* [PROBLEM STATEMENT]: First find the line with "Retourbeleid (121, 2346)" in the entries below, then set down exactly every line through the line with "[Urmați LinkedIn] (59, 2529)", that line included.

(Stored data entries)
*** Block opens ***
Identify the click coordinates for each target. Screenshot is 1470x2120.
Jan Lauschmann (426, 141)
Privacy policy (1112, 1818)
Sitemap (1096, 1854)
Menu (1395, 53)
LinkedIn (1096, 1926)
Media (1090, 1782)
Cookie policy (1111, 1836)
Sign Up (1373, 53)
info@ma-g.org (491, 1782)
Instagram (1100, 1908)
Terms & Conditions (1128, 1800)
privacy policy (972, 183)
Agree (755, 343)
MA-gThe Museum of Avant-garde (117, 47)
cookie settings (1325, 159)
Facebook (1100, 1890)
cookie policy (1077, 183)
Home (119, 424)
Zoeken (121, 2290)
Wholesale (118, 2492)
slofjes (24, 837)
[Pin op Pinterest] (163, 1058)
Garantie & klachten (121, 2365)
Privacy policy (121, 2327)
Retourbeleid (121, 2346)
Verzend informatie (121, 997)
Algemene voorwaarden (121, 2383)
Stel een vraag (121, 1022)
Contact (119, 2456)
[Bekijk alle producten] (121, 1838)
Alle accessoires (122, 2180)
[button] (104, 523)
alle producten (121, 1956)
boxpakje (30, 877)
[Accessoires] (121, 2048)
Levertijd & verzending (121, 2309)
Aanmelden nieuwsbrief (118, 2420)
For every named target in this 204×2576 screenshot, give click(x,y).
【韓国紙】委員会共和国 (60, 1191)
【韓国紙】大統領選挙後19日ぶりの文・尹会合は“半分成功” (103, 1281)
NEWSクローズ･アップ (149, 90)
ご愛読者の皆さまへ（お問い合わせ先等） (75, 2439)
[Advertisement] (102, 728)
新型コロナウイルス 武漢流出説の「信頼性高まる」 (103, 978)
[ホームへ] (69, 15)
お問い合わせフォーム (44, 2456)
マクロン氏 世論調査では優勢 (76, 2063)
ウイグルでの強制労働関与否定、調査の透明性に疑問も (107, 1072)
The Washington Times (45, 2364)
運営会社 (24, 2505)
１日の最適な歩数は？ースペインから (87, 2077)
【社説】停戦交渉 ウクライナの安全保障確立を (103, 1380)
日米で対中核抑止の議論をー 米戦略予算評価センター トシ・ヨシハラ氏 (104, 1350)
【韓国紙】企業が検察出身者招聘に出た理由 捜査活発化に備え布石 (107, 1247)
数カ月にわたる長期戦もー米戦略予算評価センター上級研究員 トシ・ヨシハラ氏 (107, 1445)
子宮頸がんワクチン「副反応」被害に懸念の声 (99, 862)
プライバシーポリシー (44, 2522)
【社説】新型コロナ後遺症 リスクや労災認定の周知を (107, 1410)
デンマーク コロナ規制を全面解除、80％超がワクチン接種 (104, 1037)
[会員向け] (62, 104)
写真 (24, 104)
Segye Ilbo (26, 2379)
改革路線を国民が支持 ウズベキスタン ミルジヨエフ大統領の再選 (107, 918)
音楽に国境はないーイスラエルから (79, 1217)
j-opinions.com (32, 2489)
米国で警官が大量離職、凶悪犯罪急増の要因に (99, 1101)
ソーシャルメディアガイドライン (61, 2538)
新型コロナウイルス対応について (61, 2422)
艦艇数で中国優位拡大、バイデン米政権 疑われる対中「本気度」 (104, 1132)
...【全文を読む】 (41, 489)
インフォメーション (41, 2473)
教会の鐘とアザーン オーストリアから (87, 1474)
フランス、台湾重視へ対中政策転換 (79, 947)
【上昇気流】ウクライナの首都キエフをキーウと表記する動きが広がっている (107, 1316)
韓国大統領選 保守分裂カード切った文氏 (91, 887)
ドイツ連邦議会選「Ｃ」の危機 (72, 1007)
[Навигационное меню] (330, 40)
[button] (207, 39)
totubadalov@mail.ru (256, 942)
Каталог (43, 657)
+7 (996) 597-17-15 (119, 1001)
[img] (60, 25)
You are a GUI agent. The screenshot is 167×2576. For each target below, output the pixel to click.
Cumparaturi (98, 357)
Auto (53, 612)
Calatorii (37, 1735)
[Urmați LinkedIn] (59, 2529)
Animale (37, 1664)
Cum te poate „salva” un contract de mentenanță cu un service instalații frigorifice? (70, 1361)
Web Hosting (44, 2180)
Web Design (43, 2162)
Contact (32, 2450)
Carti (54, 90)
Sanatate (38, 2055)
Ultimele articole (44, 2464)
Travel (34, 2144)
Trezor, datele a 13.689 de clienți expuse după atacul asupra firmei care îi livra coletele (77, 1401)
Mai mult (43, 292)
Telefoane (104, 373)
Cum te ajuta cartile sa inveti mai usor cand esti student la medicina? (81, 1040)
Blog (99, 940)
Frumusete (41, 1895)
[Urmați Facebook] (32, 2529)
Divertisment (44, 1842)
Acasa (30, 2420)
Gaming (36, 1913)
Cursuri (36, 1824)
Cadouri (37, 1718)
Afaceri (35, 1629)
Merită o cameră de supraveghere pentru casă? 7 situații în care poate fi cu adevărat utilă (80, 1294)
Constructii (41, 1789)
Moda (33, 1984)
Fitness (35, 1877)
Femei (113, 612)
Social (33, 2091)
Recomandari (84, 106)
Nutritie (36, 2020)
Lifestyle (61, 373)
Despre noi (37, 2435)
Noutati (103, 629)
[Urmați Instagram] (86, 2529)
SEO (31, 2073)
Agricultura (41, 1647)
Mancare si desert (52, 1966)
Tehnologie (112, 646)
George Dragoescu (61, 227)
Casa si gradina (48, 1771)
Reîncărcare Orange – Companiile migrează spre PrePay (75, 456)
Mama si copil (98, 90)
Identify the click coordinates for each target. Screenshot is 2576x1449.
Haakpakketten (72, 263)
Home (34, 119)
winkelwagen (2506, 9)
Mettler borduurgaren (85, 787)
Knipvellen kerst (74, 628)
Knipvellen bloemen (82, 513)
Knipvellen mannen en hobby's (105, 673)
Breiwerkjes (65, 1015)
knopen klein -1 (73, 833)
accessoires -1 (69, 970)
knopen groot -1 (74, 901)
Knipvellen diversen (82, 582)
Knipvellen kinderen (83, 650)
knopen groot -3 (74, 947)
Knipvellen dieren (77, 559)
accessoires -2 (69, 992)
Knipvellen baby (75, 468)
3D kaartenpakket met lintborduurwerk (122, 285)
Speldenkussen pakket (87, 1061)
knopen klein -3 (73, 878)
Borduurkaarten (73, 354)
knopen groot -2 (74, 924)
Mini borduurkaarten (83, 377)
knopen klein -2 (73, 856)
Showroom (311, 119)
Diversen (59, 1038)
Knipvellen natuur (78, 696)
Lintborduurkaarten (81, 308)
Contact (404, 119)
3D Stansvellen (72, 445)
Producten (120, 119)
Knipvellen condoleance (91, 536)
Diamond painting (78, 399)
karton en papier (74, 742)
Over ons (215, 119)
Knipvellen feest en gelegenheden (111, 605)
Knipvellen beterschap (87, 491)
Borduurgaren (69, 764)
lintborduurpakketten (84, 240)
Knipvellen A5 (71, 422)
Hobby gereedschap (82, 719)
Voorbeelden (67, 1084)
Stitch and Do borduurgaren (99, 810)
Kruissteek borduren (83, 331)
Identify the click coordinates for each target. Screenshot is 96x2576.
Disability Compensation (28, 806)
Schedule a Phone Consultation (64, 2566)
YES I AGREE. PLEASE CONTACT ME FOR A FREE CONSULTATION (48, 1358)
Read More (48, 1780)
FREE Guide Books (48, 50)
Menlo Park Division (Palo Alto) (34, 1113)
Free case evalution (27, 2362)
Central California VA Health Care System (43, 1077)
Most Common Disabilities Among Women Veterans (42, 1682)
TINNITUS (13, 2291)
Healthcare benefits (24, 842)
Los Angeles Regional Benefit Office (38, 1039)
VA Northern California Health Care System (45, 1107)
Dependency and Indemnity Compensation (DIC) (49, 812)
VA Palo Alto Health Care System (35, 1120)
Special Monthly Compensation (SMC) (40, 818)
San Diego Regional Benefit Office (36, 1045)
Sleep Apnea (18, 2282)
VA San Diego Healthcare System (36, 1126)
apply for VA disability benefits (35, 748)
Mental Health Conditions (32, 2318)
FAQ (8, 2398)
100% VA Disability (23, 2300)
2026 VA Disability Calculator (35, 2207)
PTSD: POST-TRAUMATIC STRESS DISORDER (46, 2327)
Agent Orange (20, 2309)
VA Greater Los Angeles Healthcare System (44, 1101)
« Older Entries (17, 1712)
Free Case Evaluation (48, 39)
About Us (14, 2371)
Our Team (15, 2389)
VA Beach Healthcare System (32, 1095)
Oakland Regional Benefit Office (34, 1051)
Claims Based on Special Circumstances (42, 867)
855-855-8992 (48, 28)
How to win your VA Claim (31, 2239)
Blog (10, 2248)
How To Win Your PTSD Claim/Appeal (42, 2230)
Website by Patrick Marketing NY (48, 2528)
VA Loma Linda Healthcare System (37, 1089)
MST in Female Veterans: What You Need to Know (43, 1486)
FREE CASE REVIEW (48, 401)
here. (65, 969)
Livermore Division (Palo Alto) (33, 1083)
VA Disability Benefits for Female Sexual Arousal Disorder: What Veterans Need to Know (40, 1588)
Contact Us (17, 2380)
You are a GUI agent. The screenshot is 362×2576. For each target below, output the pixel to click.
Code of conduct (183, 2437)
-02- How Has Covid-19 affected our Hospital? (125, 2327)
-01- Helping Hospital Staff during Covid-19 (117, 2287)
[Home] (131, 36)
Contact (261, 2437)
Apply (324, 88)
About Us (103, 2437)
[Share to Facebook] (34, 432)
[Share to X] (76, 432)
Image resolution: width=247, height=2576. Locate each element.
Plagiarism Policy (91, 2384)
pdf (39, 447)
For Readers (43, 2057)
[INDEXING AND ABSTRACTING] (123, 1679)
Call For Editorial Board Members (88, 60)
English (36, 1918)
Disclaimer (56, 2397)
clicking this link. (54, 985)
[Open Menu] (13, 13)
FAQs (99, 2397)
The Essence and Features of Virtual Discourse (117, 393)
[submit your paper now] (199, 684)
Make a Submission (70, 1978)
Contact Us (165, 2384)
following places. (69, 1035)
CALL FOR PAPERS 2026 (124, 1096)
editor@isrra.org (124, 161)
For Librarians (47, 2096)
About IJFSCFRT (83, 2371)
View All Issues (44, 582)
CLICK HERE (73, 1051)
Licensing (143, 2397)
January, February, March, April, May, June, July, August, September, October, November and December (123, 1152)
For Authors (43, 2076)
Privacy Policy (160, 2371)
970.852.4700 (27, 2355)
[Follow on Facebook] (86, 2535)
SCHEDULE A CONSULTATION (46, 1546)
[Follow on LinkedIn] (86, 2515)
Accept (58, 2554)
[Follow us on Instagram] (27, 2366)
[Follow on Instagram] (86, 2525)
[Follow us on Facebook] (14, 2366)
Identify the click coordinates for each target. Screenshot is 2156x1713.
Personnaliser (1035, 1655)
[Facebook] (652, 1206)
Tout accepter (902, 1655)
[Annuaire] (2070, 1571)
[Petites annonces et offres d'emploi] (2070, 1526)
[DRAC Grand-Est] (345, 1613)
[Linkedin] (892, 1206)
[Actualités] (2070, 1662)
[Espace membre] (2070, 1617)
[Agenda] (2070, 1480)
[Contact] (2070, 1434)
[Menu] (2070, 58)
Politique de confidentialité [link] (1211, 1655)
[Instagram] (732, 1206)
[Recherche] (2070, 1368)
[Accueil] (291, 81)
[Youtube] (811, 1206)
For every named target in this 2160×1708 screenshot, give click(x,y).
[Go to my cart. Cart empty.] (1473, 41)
*** Block closes ***
* [OUTPUT OF THE EXERCISE]:
Retourbeleid (121, 2346)
Verzend informatie (121, 997)
Algemene voorwaarden (121, 2383)
Stel een vraag (121, 1022)
Contact (119, 2456)
[Bekijk alle producten] (121, 1838)
Alle accessoires (122, 2180)
[button] (104, 523)
alle producten (121, 1956)
boxpakje (30, 877)
[Accessoires] (121, 2048)
Levertijd & verzending (121, 2309)
Aanmelden nieuwsbrief (118, 2420)
For every named target in this 204×2576 screenshot, give click(x,y).
【韓国紙】委員会共和国 (60, 1191)
【韓国紙】大統領選挙後19日ぶりの文・尹会合は“半分成功” (103, 1281)
NEWSクローズ･アップ (149, 90)
ご愛読者の皆さまへ（お問い合わせ先等） (75, 2439)
[Advertisement] (102, 728)
新型コロナウイルス 武漢流出説の「信頼性高まる」 (103, 978)
[ホームへ] (69, 15)
お問い合わせフォーム (44, 2456)
マクロン氏 世論調査では優勢 (76, 2063)
ウイグルでの強制労働関与否定、調査の透明性に疑問も (107, 1072)
The Washington Times (45, 2364)
運営会社 (24, 2505)
１日の最適な歩数は？ースペインから (87, 2077)
【社説】停戦交渉 ウクライナの安全保障確立を (103, 1380)
日米で対中核抑止の議論をー 米戦略予算評価センター トシ・ヨシハラ氏 (104, 1350)
【韓国紙】企業が検察出身者招聘に出た理由 捜査活発化に備え布石 (107, 1247)
数カ月にわたる長期戦もー米戦略予算評価センター上級研究員 トシ・ヨシハラ氏 (107, 1445)
子宮頸がんワクチン「副反応」被害に懸念の声 (99, 862)
プライバシーポリシー (44, 2522)
【社説】新型コロナ後遺症 リスクや労災認定の周知を (107, 1410)
デンマーク コロナ規制を全面解除、80％超がワクチン接種 (104, 1037)
[会員向け] (62, 104)
写真 (24, 104)
Segye Ilbo (26, 2379)
改革路線を国民が支持 ウズベキスタン ミルジヨエフ大統領の再選 (107, 918)
音楽に国境はないーイスラエルから (79, 1217)
j-opinions.com (32, 2489)
米国で警官が大量離職、凶悪犯罪急増の要因に (99, 1101)
ソーシャルメディアガイドライン (61, 2538)
新型コロナウイルス対応について (61, 2422)
艦艇数で中国優位拡大、バイデン米政権 疑われる対中「本気度」 (104, 1132)
...【全文を読む】 (41, 489)
インフォメーション (41, 2473)
教会の鐘とアザーン オーストリアから (87, 1474)
フランス、台湾重視へ対中政策転換 (79, 947)
【上昇気流】ウクライナの首都キエフをキーウと表記する動きが広がっている (107, 1316)
韓国大統領選 保守分裂カード切った文氏 (91, 887)
ドイツ連邦議会選「Ｃ」の危機 (72, 1007)
[Навигационное меню] (330, 40)
[button] (207, 39)
totubadalov@mail.ru (256, 942)
Каталог (43, 657)
+7 (996) 597-17-15 (119, 1001)
[img] (60, 25)
You are a GUI agent. The screenshot is 167×2576. For each target below, output the pixel to click.
Cumparaturi (98, 357)
Auto (53, 612)
Calatorii (37, 1735)
[Urmați LinkedIn] (59, 2529)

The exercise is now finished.